ZNF143-mediated upregulation of MEX3C promotes hepatocellular carcinoma progression.

Background: Microvascular invasion is strongly associated with aggressive tumor behavior and recurrence in hepatocellular carcinoma (HCC) patients. Zinc finger protein 143(ZNF143) is a transcription factor involved in a wide variety of physiological and developmental processes. This study primarily focuses on the exact biological role and mechanism of ZNF143 in HCC migration and invasion.

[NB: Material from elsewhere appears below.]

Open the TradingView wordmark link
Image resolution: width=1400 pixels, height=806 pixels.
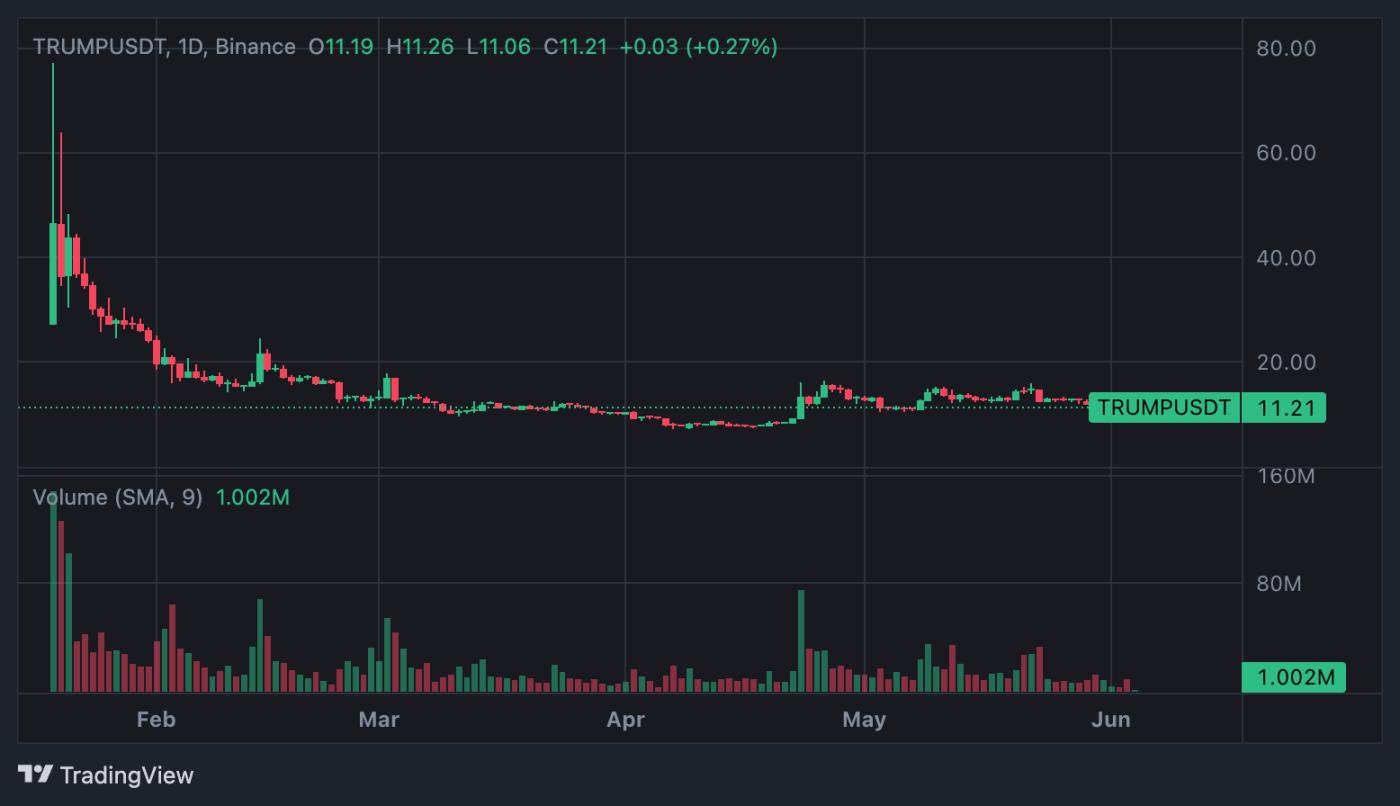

Methods: The expression and prognosis of ZNF143 in HCC patients were analyzed. The levels of ZNF143, mex-3 RNA binding family member C (MEX3C) were quantified by western blot and reverse transcription-quantitative polymerase chain reaction (RT-qPCR). Cell migration ability was detected by wound- healing assay. Matrigel transwell assay was conducted to evaluate the invasion of HCC cells. The differential expression genes of ZNF143 overexpression and knockdown were screened by mRNA profiling analysis. Dual luciferase assay was performed to determine the promoter activity of MEX3C. The enrichment of ZNF143 at MEX3C promoter was determined by chromatin immunoprecipitation (ChIP).

Results: ZNF143 is overexpressed in HCC tissues and that its overexpression is correlated with poorer prognosis, especially in HCC patients with higher tumor grades and microvascular invasion. Gain- and loss-of function experiments showed that ZNF143 promotes migration and invasion in HCC cells. mRNA profiling showed that ZNF143 significantly upregulates MEX3C. ZNF143 was positively correlated with MEX3C expression in HCC tissue. ZNF143 activates MEX3C transcription by directly binding to its promoter. MEX3C knockdown inhibited migration and invasion induced by ZNF143 overexpression in HCC cells.

Conclusion: ZNF143 promotes HCC cell migration and invasion by binding to MEX3C promoter and activating its expression.